### TEXT EXTRACT
As already mentioned, Smith's heroic 'economic system of natural liberty' of the individual rested philosophically on Benedict Spinoza who had put on a level playing field or equalized two henceforth categorically different entities: God's creation as distinguished from mere human secular production. By arguing that man-made things are in principle the same as God-made ones he laid the foundation for the cardinal sources of global economic expansion of markets as distinguished from medieval markets. For it was Spinoza who came up with his groundbreaking secularization formula Omnia animata - equalizing things of human and divine origin, or God's nature and man's commodities. Earlier philosophers had called this the gap between content and form, with form being always part of a hierarchy whereas content resting more on equal terms. So the divine hierarchy of souls is lost with secularization being the big equalizer leaving everything endowed with a soul. Spinoza adopts this language by saying all things have a soul in different degrees, Omnia animata. This transfer of the soul from living to dead things, as it were, this equalization appears to be a logical outcome of the abandoning of God's transcendence and making him immanent. It also appears to be an anticipation of the later turn from subjective to objective value theory, for only if even dead things have souls, God is effectively incarnated in the whole world.

Leo Strauss as a young man had condemned Spinoza for his concept of unlimited secularization, but credited him later in his life for his genuine foundation of liberal democracy. Thus it might be argued that Smith's invisible hand is an adaptation of Spinoza's formula of 'souls in all things' in the sense that God's touching and blessing everything that appears on the market place is sort of accreditation for anonymous individual market participants that were supposed to drive the whole economy. For Spinoza represented man's body and mind as just finite modes of God's attributes of thought and extension and just as in God these two attributes were to be united, he figures, human mind and body ought to be too. And in Smith's system of natural freedom, the invisible hand seems to be the agent of choice submerged into the intangible workings of the market.

### DATASET EXCERPT
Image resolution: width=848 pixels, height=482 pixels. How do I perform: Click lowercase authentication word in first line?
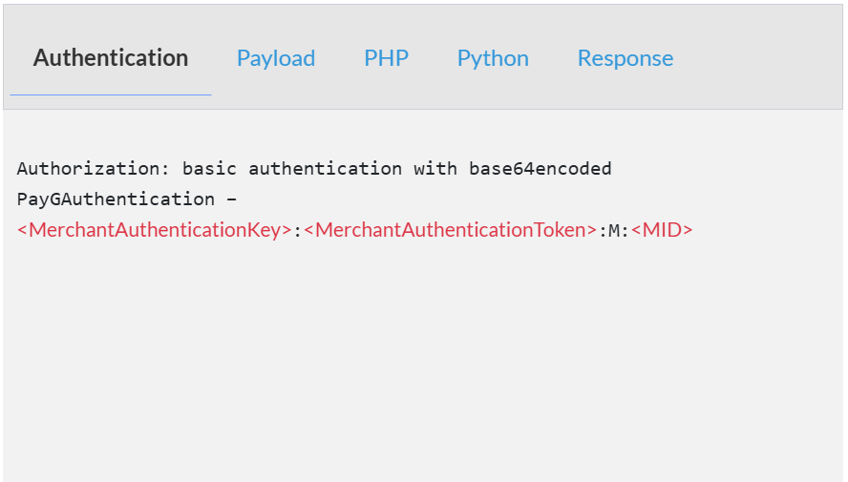click(x=325, y=169)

### GIVEN INSTRUCTION
Return the portion of the passage on Spinoza and Smith starting at "Leo Strauss as" and ending at "of the market.", copied word for word.

### REPLY
Leo Strauss as a young man had condemned Spinoza for his concept of unlimited secularization, but credited him later in his life for his genuine foundation of liberal democracy. Thus it might be argued that Smith's invisible hand is an adaptation of Spinoza's formula of 'souls in all things' in the sense that God's touching and blessing everything that appears on the market place is sort of accreditation for anonymous individual market participants that were supposed to drive the whole economy. For Spinoza represented man's body and mind as just finite modes of God's attributes of thought and extension and just as in God these two attributes were to be united, he figures, human mind and body ought to be too. And in Smith's system of natural freedom, the invisible hand seems to be the agent of choice submerged into the intangible workings of the market.